#### [本文抜粋]
○ ○ ○ ○ ○

でも、その気持ちをわかってもらえなかったのだなと思いました。
そして、私や産まれてくる子供にお金を使う価値が無いと思われてるのだと感じて、悲しくなってしまいました。

相手の立場になってみる

その時、どこまで元夫と話し合うことができたのか、今では覚えていません(悪阻が酷く、十分に話し合いができる状態ではなかったかもしれません)。

この話を思い出す時、いつも私は傷ついたことを悲しく思って終わりだったのですが、今回は相手の立場になって想像してみました。

「これからの自分の役割(夫・父)に対するプレッシャー」があったのかもしれない。

妻が妊娠して会社も辞めることになり、いつ仕事を再開できるかもわからないため、自分が生活費を稼ぐしかない状況。
しかし、自分もメンタル不調で休職や転職を経験しているため、今後の生活に不安がある。

だから妻の何も考えていなさそうな様子を見て苛立つこともあったし、お金に関して過剰に反応することもあった。

これは私の想像なので、「違うよ!」って空の上で言っているかもしれませんが。

相手の立場で考えてみたら、これからのお金のことで不安になるのも仕方がなかったのかも、と思うようになりました。
そして私は出産や育児に対する不安が大きく、相手のことを考える余裕がありませんでした。

どちらも余裕が無くて、相手を傷つけてしまったり過剰に傷ついてしまったりした。そんな私たちだったんだと思いました。

そう考えているうちに、元夫を責める気持ちは消えていました。

過去の自分を許す

逆に、私が元夫を傷つける発言をしてしまったこともあったと思います。

だけど当時はそれに気付かず、気付いたのは夫が亡くなってずいぶん経ってからでした。

気付いたきっかけは、少し前に、息子が「自分はADHDかもしれない」と自分で言ったことでした。
そこから、元夫も(おそらく)ADHDだったということがわかりました。
(とても似た特性を持っていました)

当時の私は元夫を理解しようとしていたけれど理解できず、苦しい気持ちを抱えていました。
今はADHD特性についても勉強してある程度わかるようになり、当時の相手の心理についても少しは理解できるようになりました。

しかし今度は、当時の私が元夫を理解できなかったことについて自分を責めるようになってしまいました。
そして、相手がもうこの世にいないということが、自分を責める気持ちに拍車をかけてしまいました。

○ ○ ○ ○ ○

#### [収集データ]
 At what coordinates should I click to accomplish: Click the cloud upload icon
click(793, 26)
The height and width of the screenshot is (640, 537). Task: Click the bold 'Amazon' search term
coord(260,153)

○ ○ ○ ○ ○

#### [取り組む課題]
- a) 元夫とのことを振り返った本文について、次の問いに答えなさい。
(i) 元夫が休職や転職を経験した原因として、本文で挙げられているものは何か。
(ii) 当時、十分に話し合いができる状態ではなかったかもしれない理由として、筆者は何を挙げているか。
(iii) 筆者が気付いたきっかけとして本文で述べられている、少し前の出来事は何か。
- b) 元夫との関係を振り返った本文の続きを、最後の文の後から書きなさい。

#### [課題別の解答]
- a)
(i) メンタル不調
(ii) 悪阻が酷かったこと
(iii) 息子が「自分はADHDかもしれない」と自分で言ったこと

- b)
「今さら気付いても遅い・・・」って。

ただ、上に書いた出産の話を自分の中で消化できたことで、私は元夫を許すとともに、過去の自分も許すことができました。

相手は妊娠出産に理解が無かったけど、私は相手の抱えている生きづらさに理解が無かった。
でもお互い自分勝手にしていたわけではなく、どちらも相手を理解しようとしていた。
だけど、相手の背景を十分に知ることがなかったため、理解できなかった。
だから意図せず相手を傷つけてしまったんだ、という結論に至りました。

どっちもどっちだな、って気付いたから、もう悩むのをやめることにしました。

答え合わせはもうできないけれど、たぶんこれで良いんだろうと思います。
2人とも未熟だったけれど、一緒に過ごしたことで大事なことに気付かせてくれたと思います。

時間がかかっても

元夫との死別から、もう少しで10年になります。
私が相手と自分を許せるようになるまで、ここまで時間がかかってしまいました。

でも、許せるようになるためにはその後の経験から学ぶことが必要だったので、時間がかかるのは仕方がなかったのかな、と思います。

大事なことに気付くには人によって最適なタイミングがあり、早い方が良いというものではないと思っています。

たとえば、うちの母が祖母(母にとっての母)を許せるようになったのがつい最近のことだと話していました。
自分が歳を重ねることで、ようやく当時の祖母の気持ちが理解できたそうで。
そんな気付き方もあるので、やはり早い遅いは問題ではないのだろうなと思います。